For instance, in the cache model given below, the size of a block is 4 bytes. The lower bits of the address correspond to the offset of the data in a cache block. For instance, the address 001000 corresponds to the value A0, while the address 001001 corresponds to the value A1.

Illustration of a direct mapped cache where a cache set contains 2 cache blocks

:bulb: Summary.
A memory address (of size 32 bits) is composed of:

  1. an offset (the least significant bits of b) which determines the offset into one cache block;
  2. an index (the next k bits), which determines the cache set;
  3. a tag (the remaining 32-(k+b) most significant bits), which determines whether we have a cache miss or a cache hit. Additionally, the cache contains a Valid bit, which indicates whether a cache line is valid or not (e.g., in order to synchronize data across different caches).

Summary of a direct mapped cache

Set-associativity

A limitation of direct-mapped caches is that there is only one block available in a set. Every time a new memory address is referenced that is mapped to the same set, the entire block is replaced, which causes a cache miss. Imagine for instance a program that frequently accesses addresses 000100 and 010100 in the above illustration. Because both addresses map to the same cache set (at index 01), accessing 010100 evicts 000100 from the cache (and vice versa). Hence, accessing both addresses in an alternating fashion results in a sequence of cache misses, which causes a performance loss.

To mitigate this problem, we can duplicate our cache structure into multiple ways, where a given address can be placed into any of the ways. We illustrate below a 2-way cache. Now, even though 000100 and 010100 map to the same cache set (at index 01), they can be placed in two different ways and can be in the cache at the same time!

Illustration of a 2-way set-associative cache

Finally, a fully associative cache is made up of a single cache set containing multiple ways. Hence, a memory address can occupy any of the ways and is solely identified with its tag (no need for an index because there is only one set!). Fully-associative caches ensure full utilization of the cache: a block is never evicted if the cache is not full. When the cache is full, the evicted line is determined by a replacement policy (e.g., the least recently used block is replaced). However, searching for an address in a fully associative cache is expensive: it takes time (and power) to iterate through all cache blocks and find a matching tag.

:bulb: Notice that a 1-way associative cache corresponds to a direct-mapped cache. Hence, an n-way set-associative cache provides an interesting tradeoff between a direct-mapped cache and a fully associative cache.

Illustration of a n-way set-associative cache

Exercise 3

Suppose a computer’s address size is k bits (using byte addressing), the cache data size (the total of the stored data, excluding the metadata such as tags) is S bytes, the block size is B bytes, and the cache is A-way set-associative. Assume that B is a power of two, so B=2^b. Figure out what the following quantities are in terms of S, B, A, b and k:

  • the number of sets in the cache;
  • the number of index bits in the address;
  • the number of bits needed to implement the cache.

Solution

In this case, we have A number of ways.

» **JOBS**
#1 Repeat the passage on cache associativity from "To mitigate this" up to and including "the same time!".
#2 Write what comes next in the passage on cache associativity, picking up after its final sentence.
This material comes from a separate source.

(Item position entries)
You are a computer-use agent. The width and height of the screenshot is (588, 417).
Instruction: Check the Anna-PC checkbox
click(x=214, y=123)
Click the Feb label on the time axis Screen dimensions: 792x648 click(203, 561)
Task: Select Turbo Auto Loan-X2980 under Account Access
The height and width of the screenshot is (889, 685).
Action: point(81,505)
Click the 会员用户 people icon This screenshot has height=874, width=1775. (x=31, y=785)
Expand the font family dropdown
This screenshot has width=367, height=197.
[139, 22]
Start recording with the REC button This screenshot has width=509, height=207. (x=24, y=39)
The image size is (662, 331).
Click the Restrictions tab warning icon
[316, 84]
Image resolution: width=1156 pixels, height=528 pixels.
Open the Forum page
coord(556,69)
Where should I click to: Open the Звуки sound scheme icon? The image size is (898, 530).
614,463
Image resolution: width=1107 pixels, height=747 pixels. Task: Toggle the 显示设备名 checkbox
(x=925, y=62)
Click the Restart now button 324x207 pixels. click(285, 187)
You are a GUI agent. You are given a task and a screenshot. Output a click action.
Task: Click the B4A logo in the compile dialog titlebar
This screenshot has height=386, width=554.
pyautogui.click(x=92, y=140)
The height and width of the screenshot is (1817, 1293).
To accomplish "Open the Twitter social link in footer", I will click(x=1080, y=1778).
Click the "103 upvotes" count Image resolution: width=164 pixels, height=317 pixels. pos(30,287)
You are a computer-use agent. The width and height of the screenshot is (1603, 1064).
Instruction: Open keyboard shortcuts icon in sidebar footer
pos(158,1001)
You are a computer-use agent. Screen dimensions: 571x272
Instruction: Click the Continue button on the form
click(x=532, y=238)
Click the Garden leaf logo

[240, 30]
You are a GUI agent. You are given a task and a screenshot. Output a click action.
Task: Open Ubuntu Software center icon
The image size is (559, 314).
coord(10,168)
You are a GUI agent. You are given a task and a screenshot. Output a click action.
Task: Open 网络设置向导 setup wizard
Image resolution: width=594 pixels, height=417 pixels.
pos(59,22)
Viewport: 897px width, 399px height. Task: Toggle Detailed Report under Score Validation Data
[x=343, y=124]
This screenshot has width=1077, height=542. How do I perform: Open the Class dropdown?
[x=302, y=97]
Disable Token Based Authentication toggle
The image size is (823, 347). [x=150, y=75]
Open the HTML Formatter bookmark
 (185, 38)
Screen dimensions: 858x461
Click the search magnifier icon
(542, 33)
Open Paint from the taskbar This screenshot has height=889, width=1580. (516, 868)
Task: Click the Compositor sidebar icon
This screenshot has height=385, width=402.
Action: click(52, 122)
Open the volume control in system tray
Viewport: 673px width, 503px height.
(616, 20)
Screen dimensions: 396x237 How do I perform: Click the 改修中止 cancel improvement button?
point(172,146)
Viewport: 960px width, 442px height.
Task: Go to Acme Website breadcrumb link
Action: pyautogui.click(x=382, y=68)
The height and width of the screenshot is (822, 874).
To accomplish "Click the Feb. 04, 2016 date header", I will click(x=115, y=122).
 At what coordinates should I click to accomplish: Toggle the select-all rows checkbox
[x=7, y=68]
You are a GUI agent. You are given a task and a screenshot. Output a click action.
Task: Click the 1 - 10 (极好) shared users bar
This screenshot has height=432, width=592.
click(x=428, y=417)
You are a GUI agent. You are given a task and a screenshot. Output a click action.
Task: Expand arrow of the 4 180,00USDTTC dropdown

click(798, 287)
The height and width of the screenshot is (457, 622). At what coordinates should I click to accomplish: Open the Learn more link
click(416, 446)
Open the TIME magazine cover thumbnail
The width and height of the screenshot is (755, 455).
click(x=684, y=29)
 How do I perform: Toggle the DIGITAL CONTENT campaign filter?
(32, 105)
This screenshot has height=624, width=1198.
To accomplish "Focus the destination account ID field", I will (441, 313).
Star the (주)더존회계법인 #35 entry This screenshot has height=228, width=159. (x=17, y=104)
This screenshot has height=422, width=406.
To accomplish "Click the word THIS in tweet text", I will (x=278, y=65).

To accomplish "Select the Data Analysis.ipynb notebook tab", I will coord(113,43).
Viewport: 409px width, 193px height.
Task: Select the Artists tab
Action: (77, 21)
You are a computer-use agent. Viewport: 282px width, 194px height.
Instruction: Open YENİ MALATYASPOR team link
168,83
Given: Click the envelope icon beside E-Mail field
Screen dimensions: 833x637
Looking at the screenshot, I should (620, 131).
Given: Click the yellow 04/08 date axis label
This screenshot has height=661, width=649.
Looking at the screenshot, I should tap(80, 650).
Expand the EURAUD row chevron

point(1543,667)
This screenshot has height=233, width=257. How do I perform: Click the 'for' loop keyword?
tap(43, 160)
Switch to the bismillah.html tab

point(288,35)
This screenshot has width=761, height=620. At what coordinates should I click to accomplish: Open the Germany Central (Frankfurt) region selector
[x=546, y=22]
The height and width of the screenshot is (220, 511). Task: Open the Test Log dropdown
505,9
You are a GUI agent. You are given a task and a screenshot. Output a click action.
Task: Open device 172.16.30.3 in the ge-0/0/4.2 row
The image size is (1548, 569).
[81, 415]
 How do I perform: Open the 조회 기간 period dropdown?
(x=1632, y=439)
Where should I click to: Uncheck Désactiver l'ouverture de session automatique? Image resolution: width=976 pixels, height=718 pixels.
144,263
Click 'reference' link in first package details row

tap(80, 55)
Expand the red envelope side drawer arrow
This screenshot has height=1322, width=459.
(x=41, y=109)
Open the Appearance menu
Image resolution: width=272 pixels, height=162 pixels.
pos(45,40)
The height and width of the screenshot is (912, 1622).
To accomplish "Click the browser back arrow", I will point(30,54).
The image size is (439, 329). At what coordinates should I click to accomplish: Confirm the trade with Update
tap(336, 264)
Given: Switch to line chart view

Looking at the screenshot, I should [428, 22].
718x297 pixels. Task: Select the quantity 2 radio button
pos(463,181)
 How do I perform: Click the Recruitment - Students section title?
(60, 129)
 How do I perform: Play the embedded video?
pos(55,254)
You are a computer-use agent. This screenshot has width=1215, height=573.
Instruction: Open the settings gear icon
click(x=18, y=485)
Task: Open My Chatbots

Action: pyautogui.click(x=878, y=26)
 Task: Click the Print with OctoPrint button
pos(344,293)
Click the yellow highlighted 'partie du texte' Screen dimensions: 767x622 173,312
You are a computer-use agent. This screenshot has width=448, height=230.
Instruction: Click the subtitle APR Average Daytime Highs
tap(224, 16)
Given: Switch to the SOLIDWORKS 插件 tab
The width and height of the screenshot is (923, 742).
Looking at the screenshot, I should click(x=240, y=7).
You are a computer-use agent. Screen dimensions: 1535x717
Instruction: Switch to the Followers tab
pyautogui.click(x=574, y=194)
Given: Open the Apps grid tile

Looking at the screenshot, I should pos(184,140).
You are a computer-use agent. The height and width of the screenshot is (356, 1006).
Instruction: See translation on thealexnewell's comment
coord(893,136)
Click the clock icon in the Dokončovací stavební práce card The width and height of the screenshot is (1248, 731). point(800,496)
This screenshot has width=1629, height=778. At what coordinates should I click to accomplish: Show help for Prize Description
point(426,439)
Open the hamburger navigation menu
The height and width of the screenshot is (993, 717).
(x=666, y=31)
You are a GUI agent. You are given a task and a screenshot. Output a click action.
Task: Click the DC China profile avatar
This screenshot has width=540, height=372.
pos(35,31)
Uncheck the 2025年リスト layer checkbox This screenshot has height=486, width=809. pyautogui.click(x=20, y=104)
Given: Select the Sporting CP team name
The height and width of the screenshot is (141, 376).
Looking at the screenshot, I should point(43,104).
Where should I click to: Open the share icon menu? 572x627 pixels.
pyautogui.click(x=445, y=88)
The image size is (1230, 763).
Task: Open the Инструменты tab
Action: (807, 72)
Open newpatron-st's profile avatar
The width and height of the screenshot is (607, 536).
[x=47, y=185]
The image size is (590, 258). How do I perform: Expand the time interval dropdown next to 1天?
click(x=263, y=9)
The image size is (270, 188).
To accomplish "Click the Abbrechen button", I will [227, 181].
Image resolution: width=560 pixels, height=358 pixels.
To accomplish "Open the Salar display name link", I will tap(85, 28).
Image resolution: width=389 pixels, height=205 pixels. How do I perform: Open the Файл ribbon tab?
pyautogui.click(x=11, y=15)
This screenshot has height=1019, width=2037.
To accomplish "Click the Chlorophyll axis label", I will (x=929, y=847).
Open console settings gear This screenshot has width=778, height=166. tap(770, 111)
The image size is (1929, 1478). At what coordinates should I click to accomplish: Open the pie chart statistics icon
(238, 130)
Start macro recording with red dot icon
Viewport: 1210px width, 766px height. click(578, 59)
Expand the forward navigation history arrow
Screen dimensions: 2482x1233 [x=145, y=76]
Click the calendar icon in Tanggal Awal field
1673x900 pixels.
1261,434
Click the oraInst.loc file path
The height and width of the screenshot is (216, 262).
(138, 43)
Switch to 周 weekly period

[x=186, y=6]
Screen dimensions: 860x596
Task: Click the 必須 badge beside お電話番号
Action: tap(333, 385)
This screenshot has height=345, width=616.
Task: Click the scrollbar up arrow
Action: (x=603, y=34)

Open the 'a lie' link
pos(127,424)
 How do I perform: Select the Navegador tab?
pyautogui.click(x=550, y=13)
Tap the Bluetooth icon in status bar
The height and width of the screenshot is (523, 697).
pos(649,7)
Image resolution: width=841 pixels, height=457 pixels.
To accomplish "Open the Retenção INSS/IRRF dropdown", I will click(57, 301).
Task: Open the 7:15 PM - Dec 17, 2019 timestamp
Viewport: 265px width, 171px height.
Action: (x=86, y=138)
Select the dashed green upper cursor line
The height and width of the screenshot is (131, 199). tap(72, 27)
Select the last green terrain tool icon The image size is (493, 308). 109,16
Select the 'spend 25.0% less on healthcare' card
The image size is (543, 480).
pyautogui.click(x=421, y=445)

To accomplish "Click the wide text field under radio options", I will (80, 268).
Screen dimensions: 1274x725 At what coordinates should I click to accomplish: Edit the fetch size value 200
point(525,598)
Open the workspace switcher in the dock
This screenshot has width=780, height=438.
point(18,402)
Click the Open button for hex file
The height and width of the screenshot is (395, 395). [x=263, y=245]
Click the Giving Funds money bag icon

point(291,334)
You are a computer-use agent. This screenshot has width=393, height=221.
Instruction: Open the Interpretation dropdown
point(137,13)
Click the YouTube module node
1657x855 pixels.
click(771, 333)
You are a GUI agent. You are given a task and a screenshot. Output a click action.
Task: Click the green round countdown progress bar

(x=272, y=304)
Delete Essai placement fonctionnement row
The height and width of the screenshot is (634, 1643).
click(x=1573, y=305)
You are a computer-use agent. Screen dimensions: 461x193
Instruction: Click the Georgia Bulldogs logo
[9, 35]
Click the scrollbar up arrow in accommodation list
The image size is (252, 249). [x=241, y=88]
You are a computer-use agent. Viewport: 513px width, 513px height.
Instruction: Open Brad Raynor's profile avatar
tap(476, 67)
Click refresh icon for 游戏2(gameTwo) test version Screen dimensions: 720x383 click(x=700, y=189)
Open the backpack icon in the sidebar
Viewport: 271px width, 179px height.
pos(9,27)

» **ANSWERS TO THE PROBLEMS**
#1
To mitigate this problem, we can duplicate our cache structure into multiple ways, where a given address can be placed into any of the ways. We illustrate below a 2-way cache. Now, even though 000100 and 010100 map to the same cache set (at index 01), they can be placed in two different ways and can be in the cache at the same time!

#2
             Way 1                            Way 2                               Way A
+---+------------+------------+  +---+------------+------------+ ... +---+------------+------------+
| V |    Tag     |    Data    |  | V |    Tag     |    Data    | ... | V |    Tag     |    Data    |
+---+------------+------------+  +---+------------+------------+ ... +---+------------+------------+
|   |            | .......... |  |   |            | .......... | ... |   |            | .......... |
+---+------------+------------+  +---+------------+------------+ ... +---+------------+------------+
|   |            |            |  |   |            |            | ... |   |            |            |
+---+------------+------------+  +---+------------+------------+ ... +---+------------+------------+
|   |            |            |  |   |            |            | ... |   |            |            |
+---+------------+------------+  +---+------------+------------+ ... +---+------------+------------+

Another piece of information we are given is the cache data size, S bytes. This is the total size of all the data blocks, across all ways and sets. This already gives us enough information to calculate the number of sets. The total cache data size is S , this divided by the number of ways, A , gives us the data size of one way ( = S/A ). Dividing this with the block size, B , gives us the number of blocks in one way, which is the number of sets ( = S/(A*B) ).

We are told that the memory is byte-addressable (one memory address corresponds to one byte of data). One such address consists of k bits. In the context of the cache, this address is divided into three parts.


k                                    0
+-----+-------------+----------------+
| Tag |  Set index  | Index in block |
+-----+-------------+----------------+
       log2(S/(A*B))        b

The least significant bits select the addressed byte from the data block. This data block contains 2^b bytes, which are addressable using exactly b bits (as the number x can be represented using log_2(x) bits).

The next bits select the cache set (referred to as the set index). The same principle applies here. As we know that there are S/(A*B) sets, these can be indexed using log_2(S/(A*B)) bits.

The remainder of the address is used as the tag in the cache. This part of the address makes sure that even if the lower bits of two addresses are equal, the value of one cannot be loaded from the cache when the other one is accessed (because the tag equality check is going to fail). The size of this tag is thus k - log_2(S/(A*B)) - b bits (the total length of the address minus the previous two fields).

We can now calculate the total size of the cache. There are a total number of S/B blocks (total data size / block size). Each block contains 8B data bits and contains the following metadata: 1 valid bit and the tag bits. All together, the cache size is:

= S/B * (8B + 1 + (k - log_2(S/(A*B)) - b))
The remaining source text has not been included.